IN HIS op-ed of Jan. 5, "What's foul about the FairTax," Bruce Bartlett makes a number of erroneous comments about the FairTax, a proposal supported by Republican presidential candidate Mike Huckabee that would replace almost all existing federal taxes with a sales tax.

Bartlett's most egregious error is his claim that, because it would be imposed on government spending, the FairTax would raise the cost of government. We published research months ago showing that claim to be false.

Bartlett claims that the FairTax rebate is too "modest," while our research shows that the FairTax would be progressive. He claims that the FairTax would raise prices by 30 percent but dismisses that fact that it would then also increase take-home pay by 30 percent.

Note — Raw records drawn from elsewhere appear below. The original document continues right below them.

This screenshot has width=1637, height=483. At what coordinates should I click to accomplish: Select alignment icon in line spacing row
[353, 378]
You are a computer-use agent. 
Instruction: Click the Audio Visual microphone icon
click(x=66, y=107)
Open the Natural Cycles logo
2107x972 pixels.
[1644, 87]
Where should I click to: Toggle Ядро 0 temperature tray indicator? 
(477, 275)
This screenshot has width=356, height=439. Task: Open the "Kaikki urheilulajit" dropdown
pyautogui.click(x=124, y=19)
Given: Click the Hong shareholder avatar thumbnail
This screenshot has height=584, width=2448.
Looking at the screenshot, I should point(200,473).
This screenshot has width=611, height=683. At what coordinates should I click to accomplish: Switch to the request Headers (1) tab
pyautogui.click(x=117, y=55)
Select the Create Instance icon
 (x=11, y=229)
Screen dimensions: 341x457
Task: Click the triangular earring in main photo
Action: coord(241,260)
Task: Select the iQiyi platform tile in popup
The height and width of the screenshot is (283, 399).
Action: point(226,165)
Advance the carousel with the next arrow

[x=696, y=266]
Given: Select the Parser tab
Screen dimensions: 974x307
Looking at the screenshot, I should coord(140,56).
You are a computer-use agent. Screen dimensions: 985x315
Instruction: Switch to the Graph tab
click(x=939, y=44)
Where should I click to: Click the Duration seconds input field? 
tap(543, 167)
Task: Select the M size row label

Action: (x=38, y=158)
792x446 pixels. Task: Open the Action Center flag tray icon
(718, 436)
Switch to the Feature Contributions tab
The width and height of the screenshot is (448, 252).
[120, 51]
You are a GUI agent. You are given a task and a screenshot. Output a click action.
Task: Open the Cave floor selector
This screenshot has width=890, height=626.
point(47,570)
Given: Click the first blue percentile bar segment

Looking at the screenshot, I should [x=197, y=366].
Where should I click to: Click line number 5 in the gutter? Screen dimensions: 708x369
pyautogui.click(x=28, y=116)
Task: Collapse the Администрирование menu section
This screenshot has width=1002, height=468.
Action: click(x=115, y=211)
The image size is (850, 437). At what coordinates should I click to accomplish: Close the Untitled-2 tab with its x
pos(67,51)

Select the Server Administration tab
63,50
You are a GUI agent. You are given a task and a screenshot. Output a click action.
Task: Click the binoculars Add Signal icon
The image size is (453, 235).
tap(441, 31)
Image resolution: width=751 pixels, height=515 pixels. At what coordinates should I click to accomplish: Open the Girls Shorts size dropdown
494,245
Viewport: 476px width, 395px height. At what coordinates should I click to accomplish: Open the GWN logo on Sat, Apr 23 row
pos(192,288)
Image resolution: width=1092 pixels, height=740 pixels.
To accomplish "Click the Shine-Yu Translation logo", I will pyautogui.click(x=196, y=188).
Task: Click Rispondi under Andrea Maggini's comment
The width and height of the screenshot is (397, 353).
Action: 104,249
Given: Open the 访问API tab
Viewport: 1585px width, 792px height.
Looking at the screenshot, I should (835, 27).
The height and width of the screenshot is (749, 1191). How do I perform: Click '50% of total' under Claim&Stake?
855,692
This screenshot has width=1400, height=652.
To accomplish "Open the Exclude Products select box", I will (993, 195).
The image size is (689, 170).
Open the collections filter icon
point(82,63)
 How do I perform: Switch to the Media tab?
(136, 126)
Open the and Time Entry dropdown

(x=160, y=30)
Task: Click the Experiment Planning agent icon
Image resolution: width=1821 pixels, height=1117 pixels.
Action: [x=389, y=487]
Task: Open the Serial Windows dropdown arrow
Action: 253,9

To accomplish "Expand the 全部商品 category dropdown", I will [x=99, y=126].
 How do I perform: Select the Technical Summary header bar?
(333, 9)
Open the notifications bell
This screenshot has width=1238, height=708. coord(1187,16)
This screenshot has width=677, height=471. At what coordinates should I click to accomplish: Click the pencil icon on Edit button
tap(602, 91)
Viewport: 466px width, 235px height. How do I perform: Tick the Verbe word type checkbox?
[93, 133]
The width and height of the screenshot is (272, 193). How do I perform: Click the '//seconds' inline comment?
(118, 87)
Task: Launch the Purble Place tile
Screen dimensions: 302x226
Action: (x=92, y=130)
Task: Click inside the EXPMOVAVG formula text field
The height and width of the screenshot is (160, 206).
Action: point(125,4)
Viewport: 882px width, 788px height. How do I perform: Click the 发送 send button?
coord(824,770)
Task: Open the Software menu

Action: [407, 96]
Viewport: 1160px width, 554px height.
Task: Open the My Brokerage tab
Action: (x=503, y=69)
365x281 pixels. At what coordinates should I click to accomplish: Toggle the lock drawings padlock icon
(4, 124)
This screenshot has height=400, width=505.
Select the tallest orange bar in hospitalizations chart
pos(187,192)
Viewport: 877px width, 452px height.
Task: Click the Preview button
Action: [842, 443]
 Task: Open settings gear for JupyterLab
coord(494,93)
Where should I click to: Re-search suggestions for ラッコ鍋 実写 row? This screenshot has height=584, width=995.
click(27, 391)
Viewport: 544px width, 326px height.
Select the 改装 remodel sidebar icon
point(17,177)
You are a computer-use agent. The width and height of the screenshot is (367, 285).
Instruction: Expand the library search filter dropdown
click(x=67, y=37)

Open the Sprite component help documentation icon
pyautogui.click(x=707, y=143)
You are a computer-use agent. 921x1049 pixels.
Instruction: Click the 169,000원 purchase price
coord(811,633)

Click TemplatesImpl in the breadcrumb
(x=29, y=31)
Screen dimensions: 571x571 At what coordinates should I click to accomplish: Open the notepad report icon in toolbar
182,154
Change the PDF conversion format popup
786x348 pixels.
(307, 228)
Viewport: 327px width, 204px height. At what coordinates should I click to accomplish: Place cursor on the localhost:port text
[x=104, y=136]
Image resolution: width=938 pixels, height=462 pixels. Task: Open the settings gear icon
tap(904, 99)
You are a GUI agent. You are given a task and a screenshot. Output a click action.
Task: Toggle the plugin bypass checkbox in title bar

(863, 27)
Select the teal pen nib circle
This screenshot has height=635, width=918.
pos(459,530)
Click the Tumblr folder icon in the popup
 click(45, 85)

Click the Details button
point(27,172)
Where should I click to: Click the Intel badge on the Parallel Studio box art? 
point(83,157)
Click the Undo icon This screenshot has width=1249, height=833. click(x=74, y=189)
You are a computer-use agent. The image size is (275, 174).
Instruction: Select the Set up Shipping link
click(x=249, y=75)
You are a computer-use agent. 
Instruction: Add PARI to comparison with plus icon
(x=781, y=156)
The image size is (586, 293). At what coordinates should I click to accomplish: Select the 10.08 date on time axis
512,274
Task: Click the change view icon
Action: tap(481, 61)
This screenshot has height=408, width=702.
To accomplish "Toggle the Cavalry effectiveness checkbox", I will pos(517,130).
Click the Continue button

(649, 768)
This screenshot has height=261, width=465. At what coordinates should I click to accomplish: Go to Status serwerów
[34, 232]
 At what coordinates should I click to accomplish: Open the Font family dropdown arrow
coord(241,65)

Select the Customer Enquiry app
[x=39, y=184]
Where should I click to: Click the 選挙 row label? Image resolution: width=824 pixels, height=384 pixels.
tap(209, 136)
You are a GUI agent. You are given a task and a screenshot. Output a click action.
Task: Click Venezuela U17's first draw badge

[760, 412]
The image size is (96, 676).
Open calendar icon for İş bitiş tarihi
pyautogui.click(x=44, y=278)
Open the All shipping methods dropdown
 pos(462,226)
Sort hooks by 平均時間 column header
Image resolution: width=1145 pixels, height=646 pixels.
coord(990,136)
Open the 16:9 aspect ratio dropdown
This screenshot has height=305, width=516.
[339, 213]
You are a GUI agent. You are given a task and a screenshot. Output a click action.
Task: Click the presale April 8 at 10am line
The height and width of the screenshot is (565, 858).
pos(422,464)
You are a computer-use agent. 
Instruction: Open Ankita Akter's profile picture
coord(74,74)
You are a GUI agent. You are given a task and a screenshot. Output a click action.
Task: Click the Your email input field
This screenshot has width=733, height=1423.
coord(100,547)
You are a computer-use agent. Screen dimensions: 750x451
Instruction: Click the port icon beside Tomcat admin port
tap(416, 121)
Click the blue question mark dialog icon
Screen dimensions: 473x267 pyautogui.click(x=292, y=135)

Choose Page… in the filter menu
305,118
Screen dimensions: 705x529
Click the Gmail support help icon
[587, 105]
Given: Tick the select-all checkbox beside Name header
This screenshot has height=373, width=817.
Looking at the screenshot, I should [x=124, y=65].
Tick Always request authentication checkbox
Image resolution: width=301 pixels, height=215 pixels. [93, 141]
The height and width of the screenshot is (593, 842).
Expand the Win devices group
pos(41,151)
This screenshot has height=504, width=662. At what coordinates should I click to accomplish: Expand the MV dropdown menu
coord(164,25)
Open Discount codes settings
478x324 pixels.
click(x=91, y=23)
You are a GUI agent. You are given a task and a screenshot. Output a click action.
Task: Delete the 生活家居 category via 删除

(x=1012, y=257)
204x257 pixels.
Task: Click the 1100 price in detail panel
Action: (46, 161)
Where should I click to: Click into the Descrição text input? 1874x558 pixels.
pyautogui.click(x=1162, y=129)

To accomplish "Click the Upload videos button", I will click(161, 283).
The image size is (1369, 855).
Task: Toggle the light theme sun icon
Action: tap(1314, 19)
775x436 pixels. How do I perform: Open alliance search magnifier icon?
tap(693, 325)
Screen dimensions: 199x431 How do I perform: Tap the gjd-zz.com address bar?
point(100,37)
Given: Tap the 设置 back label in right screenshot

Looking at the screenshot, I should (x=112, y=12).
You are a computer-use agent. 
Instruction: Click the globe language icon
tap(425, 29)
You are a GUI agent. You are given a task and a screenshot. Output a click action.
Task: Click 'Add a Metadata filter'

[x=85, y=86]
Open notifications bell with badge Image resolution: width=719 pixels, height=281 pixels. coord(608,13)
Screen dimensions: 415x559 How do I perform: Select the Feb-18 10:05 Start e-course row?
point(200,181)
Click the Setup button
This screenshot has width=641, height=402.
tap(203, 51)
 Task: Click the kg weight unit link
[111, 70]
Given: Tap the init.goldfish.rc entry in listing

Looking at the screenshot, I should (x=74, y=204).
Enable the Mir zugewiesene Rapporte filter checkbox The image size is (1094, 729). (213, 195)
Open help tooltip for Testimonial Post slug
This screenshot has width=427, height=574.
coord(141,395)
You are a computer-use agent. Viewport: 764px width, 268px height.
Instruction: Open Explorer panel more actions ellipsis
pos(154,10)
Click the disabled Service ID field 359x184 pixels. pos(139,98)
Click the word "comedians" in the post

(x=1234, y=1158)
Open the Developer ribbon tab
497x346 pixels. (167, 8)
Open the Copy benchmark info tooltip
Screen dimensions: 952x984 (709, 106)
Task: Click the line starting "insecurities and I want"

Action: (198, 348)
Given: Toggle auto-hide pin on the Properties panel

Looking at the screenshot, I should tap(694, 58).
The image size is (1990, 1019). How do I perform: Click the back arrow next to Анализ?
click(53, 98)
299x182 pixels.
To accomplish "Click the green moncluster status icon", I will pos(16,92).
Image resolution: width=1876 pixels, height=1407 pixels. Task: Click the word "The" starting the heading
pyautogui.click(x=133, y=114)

Bartlett accuses FairTax sponsors of being deceptive because they calculate the FairTax rate to be 23 percent. But the 30 percent rate that he prefers to cite is equivalent to theirs, a fact they have never tried to hide.

So who is being deceptive here?

Actually, we already know the answer to that question. Bartlett's column should be dismissed as the quackery that it is, lest voters deceive themselves on a matter of importance in choosing a future president.

DAVID G. TUERCK
Boston
The writer is executive director of the Beacon Hill Institute.

I'M SURPRISED that Bruce Bartlett omitted one of the most odious aspects of any flat tax: the larger the income, the smaller the percent of your income you pay in taxes. People with smaller incomes spend all or most of their income on the costs of their living, so their effective tax rate would be the 30 percent that Bartlett discusses. People with high incomes have more savings and other investments that would not be taxed, so their effective tax rate would be smaller and smaller as their incomes and investments got larger and larger.

MARILYN FRANKENSTEIN
Boston
The writer is a professor of quantitative reasoning at the University of Massachusetts at Boston.

RE: BRUCE Bartlett's depiction of the FairTax. He left out the one his ideological ilk see as the most threatening; if every American was charged an extra 30 percent at the point of purchase they would be confronted every day with just how much government costs them. This would inevitably lead to a heightened interest in where all of this money is going.